Publicado: Jueves, 16 Julio 2020

Visto para sentencia

Esta semana ha quedado visto para sentencia el juicio contra Inocente Orlando Montano, ex viceministro de Seguridad Pública salvadoreño, acusado del ser uno de los autores intelectuales de la masacre de los jesuitas y dos empleadas en la UCA en 1989 (ver resúmenes I y II del juicio)

En la sesión del lunes declararon dos personas. En primer lugar, a petición de las acusaciones, la catedrática en ciencias políticas y directora del Departamento de Estudios Latinoamericanos de la Universidad de Stanford en EEUU, Terry Lynn Karl. Basándose en numerosos documentos desclasificados y entrevistas realizadas, Karl concluyó que en el ejército salvadoreño regía un «código de silencio» para cubrir las violaciones de derechos humanos. Montano formaba parte del núcleo que concentraba el poder de facto dentro de las fuerzas armadas, donde se tomaban las decisiones importantes por consenso.

Ese mismo día declaró, como parte de la defensa, Mauricio Ernesto Vargas, general retirado de las Fuerzas Armadas salvadoreñas y miembro de la Tandona, que respaldó la versión del acusado, afirmando que las tareas del viceministro eran puramente administrativas y de asesoría técnica.

El martes declaró Oscar Alfredo Santamaría, ex ministro del gobierno del presidente Cristiani y miembro de la comisión que redactó la Ley de Amnistía General. Reiteró, a preguntas de la defensa, que las Fuerzas Armadas buscaron siempre una solución pacífica al conflicto. La acusación pediría después al tribunal que deduzca falso testimonio a Santamaría por otra cuestión: Santamaría negó que hubiera hecho gestiones en España para presionar contra el proceso judicial. En la sesión del martes se leyeron además diversos testimonios de testigos fallecidos acreditando el contexto de hostilidad hacia los jesuitas y la convicción de que la orden de asesinarlos vino de la cúpula militar.

La última sesión del juicio se celebró el miércoles 15 de julio. Primeramente, se expusieron los informes por parte de las acusaciones y la defensa. Los primeros hablaron de «pacto para la matanza», «terrorismo de estado» y «crimen de guerra», y pidieron 150 años de prisión; los segundos, de «falta de pruebas» y «afirmaciones no sustentadas en documentos o en documentos que dicen lo contrario», y pidieron la absolución y, en caso de que haya condena, la aplicación de eximentes de «estado de necesidad», «fuerza irresistible» y «miedo insuperable». 

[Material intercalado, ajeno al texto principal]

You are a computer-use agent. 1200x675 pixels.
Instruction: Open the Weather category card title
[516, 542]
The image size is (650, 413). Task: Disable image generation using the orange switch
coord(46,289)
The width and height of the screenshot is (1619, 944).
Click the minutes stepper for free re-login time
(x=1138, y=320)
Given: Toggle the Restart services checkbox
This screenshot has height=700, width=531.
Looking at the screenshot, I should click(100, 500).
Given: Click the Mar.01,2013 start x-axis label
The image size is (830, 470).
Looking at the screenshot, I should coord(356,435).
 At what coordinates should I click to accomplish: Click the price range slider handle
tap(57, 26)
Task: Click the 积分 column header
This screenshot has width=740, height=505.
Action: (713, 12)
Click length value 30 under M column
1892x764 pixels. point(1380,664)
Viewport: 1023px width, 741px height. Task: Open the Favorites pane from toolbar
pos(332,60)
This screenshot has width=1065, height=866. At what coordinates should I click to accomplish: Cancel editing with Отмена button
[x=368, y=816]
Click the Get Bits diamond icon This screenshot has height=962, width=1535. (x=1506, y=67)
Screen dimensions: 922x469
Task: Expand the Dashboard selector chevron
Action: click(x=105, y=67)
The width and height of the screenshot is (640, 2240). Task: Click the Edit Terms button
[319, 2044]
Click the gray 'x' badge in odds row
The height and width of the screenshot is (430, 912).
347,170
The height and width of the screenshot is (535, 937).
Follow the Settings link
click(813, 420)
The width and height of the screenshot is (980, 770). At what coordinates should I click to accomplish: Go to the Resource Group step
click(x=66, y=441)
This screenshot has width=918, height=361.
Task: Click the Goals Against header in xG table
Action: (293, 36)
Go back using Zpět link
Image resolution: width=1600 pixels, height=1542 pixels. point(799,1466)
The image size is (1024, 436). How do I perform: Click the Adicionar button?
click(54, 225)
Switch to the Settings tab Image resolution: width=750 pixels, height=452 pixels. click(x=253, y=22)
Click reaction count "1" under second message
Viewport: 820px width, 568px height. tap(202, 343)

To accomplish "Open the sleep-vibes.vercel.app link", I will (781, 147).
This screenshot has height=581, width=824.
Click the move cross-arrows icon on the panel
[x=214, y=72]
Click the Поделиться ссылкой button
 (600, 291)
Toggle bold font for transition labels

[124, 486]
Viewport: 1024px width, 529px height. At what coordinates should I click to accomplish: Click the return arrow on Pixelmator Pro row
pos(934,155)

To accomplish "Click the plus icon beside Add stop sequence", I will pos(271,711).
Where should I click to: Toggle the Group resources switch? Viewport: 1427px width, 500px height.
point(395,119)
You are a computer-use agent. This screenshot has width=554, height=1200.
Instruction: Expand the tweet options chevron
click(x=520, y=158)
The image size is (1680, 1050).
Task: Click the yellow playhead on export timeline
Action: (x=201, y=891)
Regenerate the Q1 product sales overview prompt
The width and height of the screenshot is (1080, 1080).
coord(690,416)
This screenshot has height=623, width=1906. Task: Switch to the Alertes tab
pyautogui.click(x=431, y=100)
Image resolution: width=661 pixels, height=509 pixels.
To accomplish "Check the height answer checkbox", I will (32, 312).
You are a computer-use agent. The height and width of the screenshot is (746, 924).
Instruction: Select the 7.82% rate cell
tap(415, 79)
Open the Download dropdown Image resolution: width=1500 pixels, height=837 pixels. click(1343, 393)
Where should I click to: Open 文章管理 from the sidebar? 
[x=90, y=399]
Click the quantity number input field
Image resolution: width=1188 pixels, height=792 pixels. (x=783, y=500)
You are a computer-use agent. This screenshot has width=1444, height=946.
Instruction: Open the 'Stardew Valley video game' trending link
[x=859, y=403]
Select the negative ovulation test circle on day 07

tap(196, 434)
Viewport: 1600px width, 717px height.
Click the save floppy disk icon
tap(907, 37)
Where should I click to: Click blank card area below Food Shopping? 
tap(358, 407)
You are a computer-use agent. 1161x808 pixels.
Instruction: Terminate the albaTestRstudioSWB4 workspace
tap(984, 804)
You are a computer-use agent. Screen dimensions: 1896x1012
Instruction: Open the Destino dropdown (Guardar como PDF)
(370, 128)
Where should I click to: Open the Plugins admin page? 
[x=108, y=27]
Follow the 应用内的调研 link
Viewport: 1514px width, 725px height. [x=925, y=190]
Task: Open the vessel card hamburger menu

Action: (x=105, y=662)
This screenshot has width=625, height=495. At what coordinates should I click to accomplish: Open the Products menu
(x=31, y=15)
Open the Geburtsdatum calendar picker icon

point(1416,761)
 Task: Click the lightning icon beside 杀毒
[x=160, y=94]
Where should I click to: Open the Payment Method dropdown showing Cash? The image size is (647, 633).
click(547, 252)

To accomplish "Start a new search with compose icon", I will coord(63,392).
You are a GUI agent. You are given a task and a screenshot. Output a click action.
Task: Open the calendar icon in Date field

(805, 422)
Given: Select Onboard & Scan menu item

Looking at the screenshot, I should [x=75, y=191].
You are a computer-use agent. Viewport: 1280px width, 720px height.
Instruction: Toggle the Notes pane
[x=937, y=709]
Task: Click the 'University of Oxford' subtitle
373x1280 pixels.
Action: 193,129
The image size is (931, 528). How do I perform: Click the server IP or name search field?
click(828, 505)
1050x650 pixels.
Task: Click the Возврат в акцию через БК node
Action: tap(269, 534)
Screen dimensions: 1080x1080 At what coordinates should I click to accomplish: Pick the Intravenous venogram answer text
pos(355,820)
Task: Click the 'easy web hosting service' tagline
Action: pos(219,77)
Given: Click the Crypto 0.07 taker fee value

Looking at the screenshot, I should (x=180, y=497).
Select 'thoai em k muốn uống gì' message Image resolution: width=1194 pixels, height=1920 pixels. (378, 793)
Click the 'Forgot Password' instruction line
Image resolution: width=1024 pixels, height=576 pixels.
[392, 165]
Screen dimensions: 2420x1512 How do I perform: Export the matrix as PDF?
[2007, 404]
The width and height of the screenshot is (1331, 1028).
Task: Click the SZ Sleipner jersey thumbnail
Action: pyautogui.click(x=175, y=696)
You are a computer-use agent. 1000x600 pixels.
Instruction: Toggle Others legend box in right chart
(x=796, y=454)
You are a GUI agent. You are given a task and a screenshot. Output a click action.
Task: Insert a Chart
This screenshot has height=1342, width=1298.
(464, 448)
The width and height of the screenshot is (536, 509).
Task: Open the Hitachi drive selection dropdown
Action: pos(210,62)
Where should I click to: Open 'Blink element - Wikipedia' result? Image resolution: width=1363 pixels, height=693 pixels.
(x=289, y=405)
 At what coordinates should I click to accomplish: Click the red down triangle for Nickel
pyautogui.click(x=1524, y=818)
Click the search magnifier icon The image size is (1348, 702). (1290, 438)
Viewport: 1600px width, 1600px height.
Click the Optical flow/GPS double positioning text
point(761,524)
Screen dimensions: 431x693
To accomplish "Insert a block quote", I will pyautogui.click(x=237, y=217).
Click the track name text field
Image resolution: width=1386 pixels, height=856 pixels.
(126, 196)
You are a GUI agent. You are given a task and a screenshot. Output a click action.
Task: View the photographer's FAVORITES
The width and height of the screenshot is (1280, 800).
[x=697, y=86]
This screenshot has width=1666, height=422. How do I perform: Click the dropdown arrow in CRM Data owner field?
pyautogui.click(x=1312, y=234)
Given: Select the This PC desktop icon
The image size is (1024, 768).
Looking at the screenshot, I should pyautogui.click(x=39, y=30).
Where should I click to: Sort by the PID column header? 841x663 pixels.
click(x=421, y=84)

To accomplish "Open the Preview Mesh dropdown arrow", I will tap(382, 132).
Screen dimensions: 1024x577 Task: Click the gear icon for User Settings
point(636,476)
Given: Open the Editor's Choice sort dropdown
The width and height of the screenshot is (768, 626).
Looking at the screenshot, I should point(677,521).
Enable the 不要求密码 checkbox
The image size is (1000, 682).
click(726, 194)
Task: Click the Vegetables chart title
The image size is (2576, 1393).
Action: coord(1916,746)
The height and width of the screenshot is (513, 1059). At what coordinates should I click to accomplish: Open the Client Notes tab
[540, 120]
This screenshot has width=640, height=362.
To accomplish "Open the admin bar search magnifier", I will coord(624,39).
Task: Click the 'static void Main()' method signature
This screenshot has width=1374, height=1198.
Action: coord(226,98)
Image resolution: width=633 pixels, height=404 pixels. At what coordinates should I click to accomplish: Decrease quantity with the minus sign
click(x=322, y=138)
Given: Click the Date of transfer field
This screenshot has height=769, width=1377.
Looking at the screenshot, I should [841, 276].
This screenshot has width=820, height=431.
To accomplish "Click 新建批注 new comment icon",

Por último, el acusado, Inocente Orlando Montano, desoyendo a su abogado, hizo uso de la última palabra. Juró «ante el tribunal y ante Dios» que no mentía y qué él no participó en ninguna reunión donde se ordenara cometer el crimen. Resumió en una frase su versión de los hechos: «no hubo un plan preconcebido, fue un error de los soldados»

El juicio queda visto para sentencia y para la historia. Montano es el único presunto autor intelectual de la masacre de la UCA que ha podido ser juzgado en España en virtud del principio de Justicia Universal. A la espera de lo que diga la sentencia —que puede llegar en semanas—, la vista pública ha sacado a relucir testimonios, documentos desclasificados, y el trabajo ingente de investigadores y peritos, con el impulso incansable de familiares y organizaciones de derechos humanos, que señalan una verdad cuya sanción judicial puede contribuir a sanar las heridas de un conflicto que dejó 80.000 víctimas en la década de 1980 en El Salvador.